# Portable stereo ideas for Highsider



## mark_gardner (Mar 18, 2009)

goes anywhere......almost  ;D








[/img]


----------



## AfterHours2 (Aug 2, 2010)

I have a Dewalt and Milwuakee work radios but with the florida weather I dont think they would make it in a good storm. Plus, no dry storage available. Do they make any nice portable weather proof radios that wont sink the boat with its weight?


----------



## Brett (Jul 16, 2008)

http://waterproofboombox.net/

http://b2b.sony.com/Solutions/product/ZS-H10CP


----------



## Bob_Rogers (Oct 14, 2009)

This is what I carry on my skiff - not cheap but very small, very tough, very good sound. The tuner is excellent, its actually a stereo tuner thru headphones and the line out jack - I use mine plugged into an amplifier at home and it has reception and sound almost as good as my Magnum Dynalab tuner! 

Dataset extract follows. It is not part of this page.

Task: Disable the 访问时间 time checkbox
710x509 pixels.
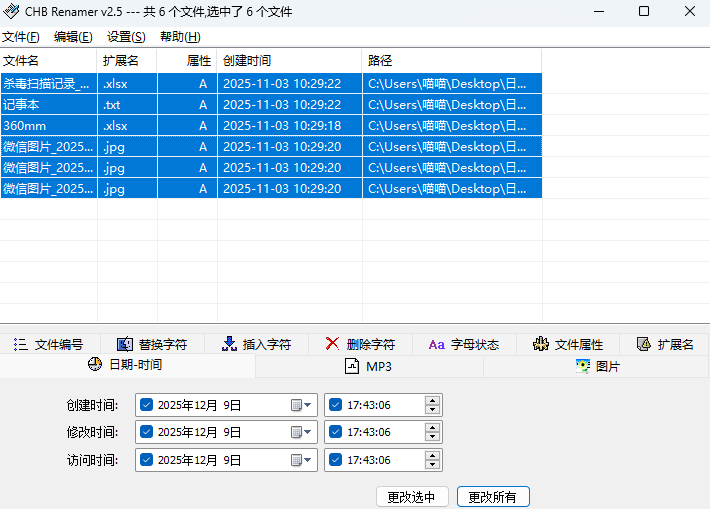Action: click(x=334, y=460)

http://www.tivoliaudio.com/product.php?productid=152&cat=266&page=1


----------



## mark_gardner (Mar 18, 2009)

my buddies got a ryobi 18 volt radio that works great, its smaller than the dewalt and can be stored very easily. i carry a garbge bag for my dewalt if rain looks like its a threat


----------



## Bissell (Feb 27, 2010)

west marine used to sell a cooler with built in speakers and a mini amp that had a male head phone jack plug on it, the amp took 4 AA batteries, i have one around the house somewhere works great, i think it was called icy tunes? cheap too only like 30 bucks works great


----------



## AfterHours2 (Aug 2, 2010)

Just waiting on all the parts to come in and I think I will just wing it. Thx for all the good ideas, I probably will end up using the ideas of all of you until I find something I like. Happy fishing!


----------



## RShrimp (Jun 18, 2010)

I used to drive a big truck and we had a different truck everyday. I made up a box from an old Samsonite cosmetic case. Had speakers in the top, rubber duckie FM antenna and mag mount CB antenna. I even had a 150 watt lineir amp for the CB. Used it everyday for close to 10 years. Not water proof but got me through the day. 
I think I would just go with a boom box these days.
Personally I would go with a Sirius Boom Box and a plastic bag for rain events


----------